- _Extract provided_
Intent Classification

Urgency Detection

Speech Recognition

## Text Processing 

Lets consider we have textual data with lots of variation.we need to apply many of pre-processing steps to the data to transform those words into numerical features that work with machine learning algorithms.In the end ML alogorithms understand numbers.

### NLTK

In [37]:
!pip install nltk # in case if its not installed 



The Natural Language Toolkit, or more commonly NLTK, is a suite of libraries and programs for symbolic and statistical natural language processing for English written in the Python programming language.
NLTK is a Python package that you can use for NLP. A lot of the data that you could be analyzing is unstructured data and contains human-readable text. NLTK is pandas of textual data

In [3]:
# import necessary libraries 
import nltk # Natural Language Toolkit
import string # Common string operations
import re #This module provides regular expression matching operations  # this already covered in python

### Basic Text Manipulation

### Upercase & Lowercase

In [4]:
text1= "I am Going to Learn NLP"

- _Available records_

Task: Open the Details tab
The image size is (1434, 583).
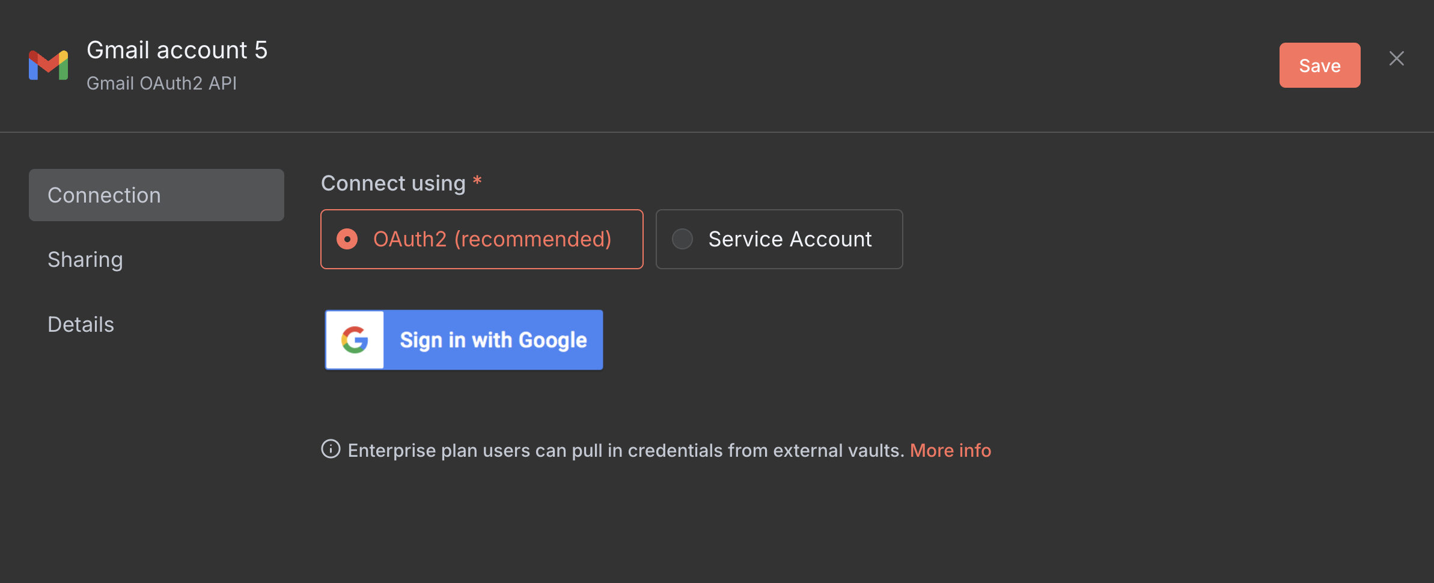Action: point(81,325)
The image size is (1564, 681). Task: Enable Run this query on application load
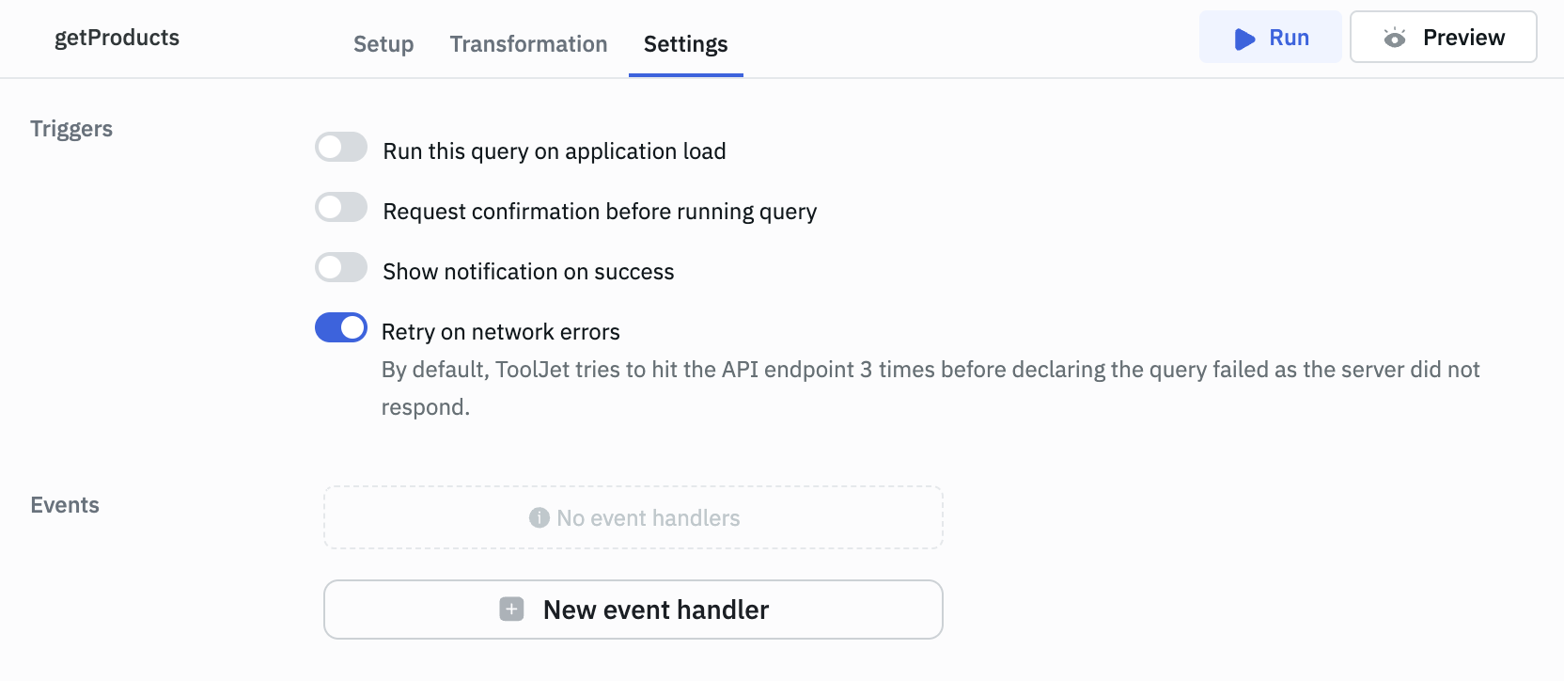(x=341, y=148)
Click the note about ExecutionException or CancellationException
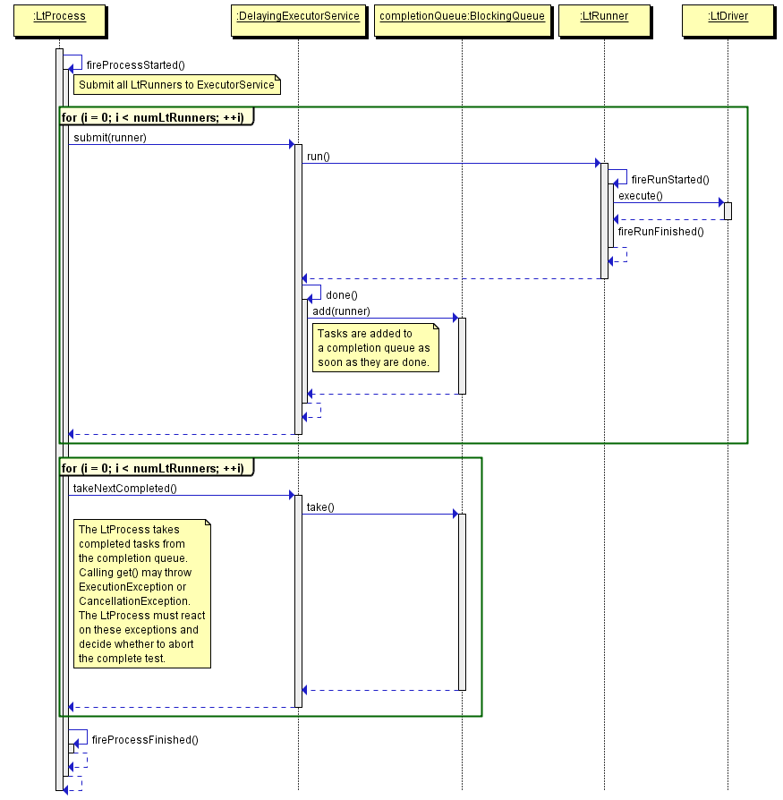Viewport: 783px width, 800px height. (141, 593)
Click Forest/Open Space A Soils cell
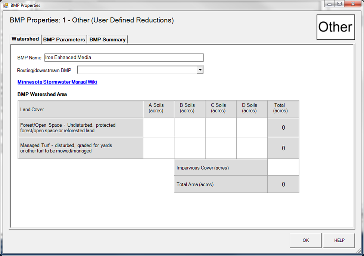Image resolution: width=364 pixels, height=256 pixels. click(x=158, y=128)
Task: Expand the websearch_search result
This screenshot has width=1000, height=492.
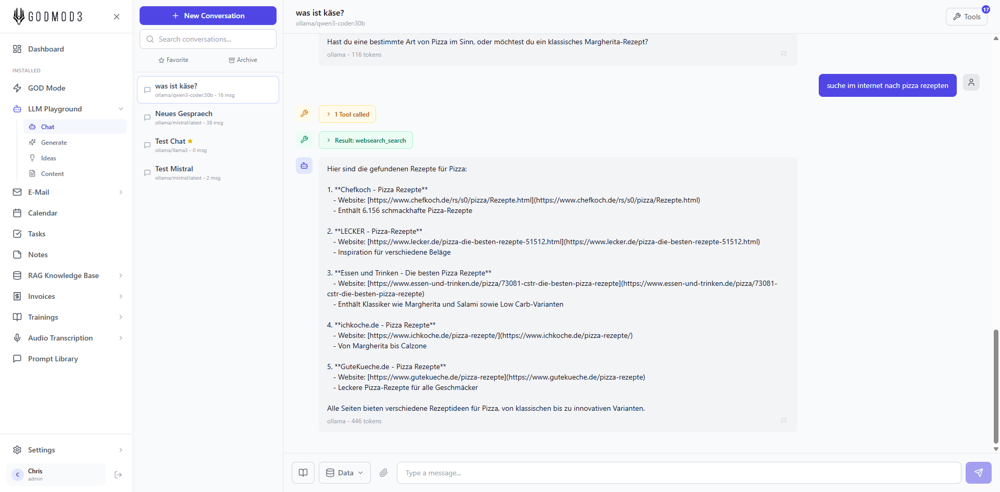Action: (366, 141)
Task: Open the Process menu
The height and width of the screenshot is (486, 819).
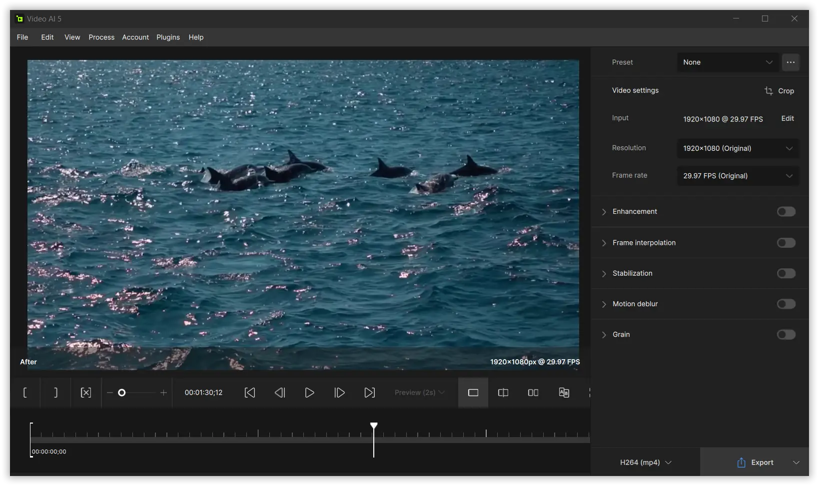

- _Task set_
A – Scale the listing by rewriting every line, requests included. In the answers, multiply each coordinate and each viewport or image dimension by 1.15, round to whole numbers with halves rounded up, leave all numbers outside the answers unchanged, and omit the pictures.
B – Finish out the next part of the text on text processing with NLTK, starting after its last line.
The listing is unrelated to the text-processing text.

- _The answers_
A –
Task: Open the Details tab
The image size is (1434, 583).
Action: point(93,374)
The image size is (1564, 681). Task: Enable Run this query on application load
(x=392, y=170)
Click the note about ExecutionException or CancellationException
Viewport: 900px width, 920px height. (162, 682)
Click Forest/Open Space A Soils cell
Image resolution: width=419 pixels, height=294 pixels. click(x=182, y=147)
Task: Expand the websearch_search result
This screenshot has width=1000, height=492.
Action: (421, 162)
Task: Open the Process menu
The height and width of the screenshot is (486, 819).

B –
In [5]:
print(text1)

I am Going to Learn NLP


In [7]:
text1.lower()  # Text lowercase We do lowercase the text to reduce the size of the vocabulary of our text data.

'i am going to learn nlp'

In [8]:
text1.upper()

'I AM GOING TO LEARN NLP'

### Remove Punctuation # common sense / BI

In [20]:
def rem_punct(text): 
    translator = str.maketrans('', '', string.punctuation) 
    return text.translate(translator) 
  
input_str = "Hi!, Guys are you excited ?? we will start CV soon !!"
rem_punct(input_str) 

'Hi Guys are you excited  we will start CV soon '

In [34]:
string.punctuation

'!"#$%&\'()*+,-./:;<=>?@[\\]^_`{|}~'

### Remove default stopwords:

Stopwords are words that do not contribute to the meaning of the sentence. Hence, they can be safely removed without causing any change in the meaning of a sentence. The NLTK(Natural Language Toolkit) library has the set of stopwords and we can use these to remove stopwords from our text and return a list of word tokens.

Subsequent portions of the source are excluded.